» **Brano estratto**
_ _ _ _

Volevo cominciare citando un brano tratto dal libro

Eating animals di Jonathan Safran Foer (tradotto in italiano con un titolo molto meno sintetico, e molto meno bello: Se niente importa. Perché mangiamo gli animali). Se non l’avete letto, è un libro che consiglio vivamente a tutti, onnivori, vegetariani, fruttariani e vegani. La traduzione dall’inglese qui di seguito è mia:

“La scelta di mangiare la carne è una cosa che tende a polarizzare la gente. O non la mangi mai o la mangi sempre. O diventi attivista o disprezzi gli attivisti. È un modo di pensare che non applicheremmo mai ad altri campi dell’etica (immaginate se si dovesse scegliere tra non mentire mai o mentire sempre). Non so quante volte, quando dico che sono vegetariano, il mio interlocutore cerca di segnalare una contraddizione nel mio stile di vita o di trovare il punto debole in una tesi che non ho mai sostenuto”.

Allora, comincio con una mea culpa. Sì, e vero, mangiando il pesce ma non la carne, non sono vegetariano. Nell’articolo mi sono definito “vegetariano pescivoro” in modo pigro solo per spiegare quello che mangio, non perché volevo entrare per la porta di servizio in un club di cui non sono socio.

In effetti manca un sostantivo per definire la scelta che ho fatto (un lettore ha suggerito “cretino”, ma dopo aver consultato il dizionario mi sa che non va bene neanche questo). Ma d’ora in poi, vista la reazione che ho scatenato, non userò più la parola “vegetariano” parlando di me. Sono uno che non mangia carne, e basta. Sono un non-carnivoro.

Però è altrettanto vero che, a voler essere pignoli, chi porta le scarpe di cuoio non può definirsi vegetariano. Se hai fatto una scelta animalista, non ti puoi limitare a quello che ti metti in bocca. Se una volta hai mangiato un boccone di Parmigiano Reggiano dop o Grana Padana dop, non sei vegetariano. Come la stragrande maggioranza dei formaggi, sono fatti con il caglio animale, un coagulante che proviene generalmente dallo stomaco (abomaso) del vitello lattante. Se hai schiacciato una zanzara che ti stava succhiando il sangue, non sei vegetariano. Anche gli insetti sono animali.

_ _ _ _

» **Attività da svolgere**
a: Trascrivi dal brano il passo che comincia con "Però è altrettanto" e prosegue fino a "insetti sono animali.".
b: Per ciascuna affermazione indica se concorda con il brano (sì o no) e cita le parole del brano che lo stabiliscono: (i) chi scrive dichiara di mangiare il pesce; (ii) il libro di Foer è uscito in italiano con lo stesso titolo dell'originale inglese; (iii) la maggior parte dei formaggi è fatta con caglio animale.
c: Elenca tutte le categorie di lettori a cui, secondo il brano, il libro di Foer è consigliato.
L'elenco non ha alcun ruolo in queste attività.

» **Dati di origine**
_ _ _ _

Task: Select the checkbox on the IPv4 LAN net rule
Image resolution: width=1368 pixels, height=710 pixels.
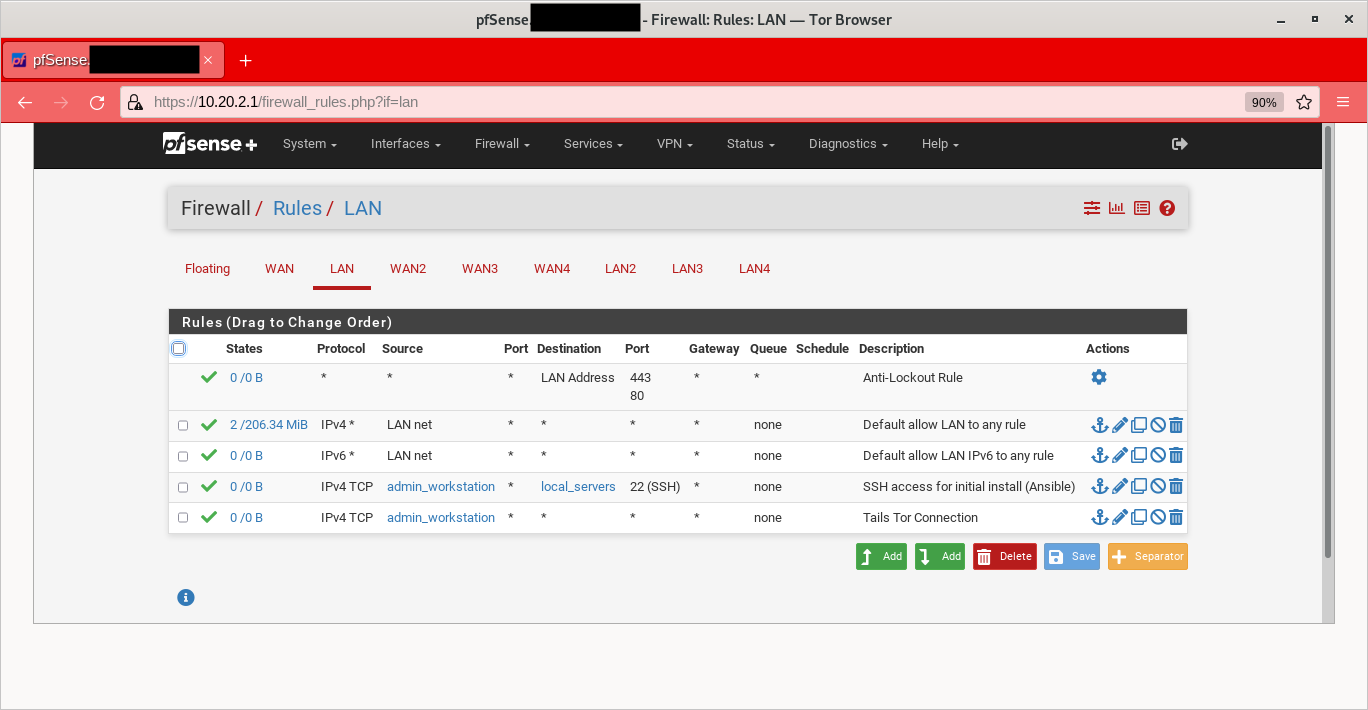Action: 182,424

_ _ _ _

» **Soluzioni**
a:
Però è altrettanto vero che, a voler essere pignoli, chi porta le scarpe di cuoio non può definirsi vegetariano. Se hai fatto una scelta animalista, non ti puoi limitare a quello che ti metti in bocca. Se una volta hai mangiato un boccone di Parmigiano Reggiano dop o Grana Padana dop, non sei vegetariano. Come la stragrande maggioranza dei formaggi, sono fatti con il caglio animale, un coagulante che proviene generalmente dallo stomaco (abomaso) del vitello lattante. Se hai schiacciato una zanzara che ti stava succhiando il sangue, non sei vegetariano. Anche gli insetti sono animali.

b:
(i) Sì: "mangiando il pesce ma non la carne, non sono vegetariano".
(ii) No: "tradotto in italiano con un titolo molto meno sintetico, e molto meno bello: Se niente importa. Perché mangiamo gli animali".
(iii) Sì: "Come la stragrande maggioranza dei formaggi, sono fatti con il caglio animale".

c: onnivori, vegetariani, fruttariani, vegani